The Quincy Mining Company was first organized in 1846, and incorporated two years later, to mine the then-recently discovered Portage Lake copper formations. It wasn't until 1856 that the mine hit upon their most productive lode, and it took until 1862 before the first dividend was paid. However, after that time, the Quincy Mine was a reliable investment, paying dividends every year from 1867 until 1921.

In the early part of the twentieth century, the shafts at Quincy Mine were increasing in depth at a prodigious rate as the company pushed farther underground in search of copper. Between 1905 and 1920, the depth of the principal shafts increased from 5000 feet to over 7000. The requirements to lift rock to the surface from ever-increasing depths severely strained the capabilities of the company's mine hoist equipment. By 1916, the hoist servicing the number 2 shaft had reached its depth limit. Rather than abandon the shaft or eke out a little more depth by retrofitting the existing hoist, Quincy hired the Nordberg Manufacturing Company and Bruno V. Nordberg to design a new hoist engine at a cost of $160,000. It would be the largest mine hoist in the world.

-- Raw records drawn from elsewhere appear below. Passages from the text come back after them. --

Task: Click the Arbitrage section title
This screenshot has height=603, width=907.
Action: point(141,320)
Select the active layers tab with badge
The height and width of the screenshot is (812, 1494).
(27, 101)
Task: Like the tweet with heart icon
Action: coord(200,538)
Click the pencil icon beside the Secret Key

Quincy contracted for delivery of the Nordberg engine in early 1917, but World War I intervened, delaying receipt until late 1919. In the meantime, a hoist house was designed by J. H. Hoff and built by the McLean Construction Company of Chicago at a cost of $43,000 for the foundation and $53,000 for the superstructure. The house was essentially finished in 1918. Installation of the hoist began in December 1919; it took until November 1920 before the hoist was fully operational. The additional cost for installing the hoist was $34,000; the total cost of the project, including building, engine, installation, and ancillary structures, was $370,000. The hoist operated from 1920 until the mine closed in 1931, a victim of falling copper prices.

The building and hoist were restored in 1968 and are open to the public.

== Description ==
The Quincy Mine No. 2 Shaft Hoist House is a rectangular structure, faced with red brick veneer, measuring 72 by 76 ft in plan and rising to a height of almost five stories. The building is particularly decorative for a hoist house, containing an inordinate number of windows and, originally, a green glazed tile roof. By 1978, the green tile had been removed. The design of the building included large doors, open interior space with no columns, and an overhead crane to facilitate the installation of the hoist. The reinforced concrete foundation supporting the building and the hoist engine is particularly notable: it contains 32000 yd3 of material and was reputedly the largest block of reinforced concrete ever poured for such a purpose. It was one of the first very large reinforced concrete buildings ever built.

The hoist inside measures 60 by 54 ft weighs 1765000 lb, and could pull a skip with 20000 lb of rock at 36.4 mph.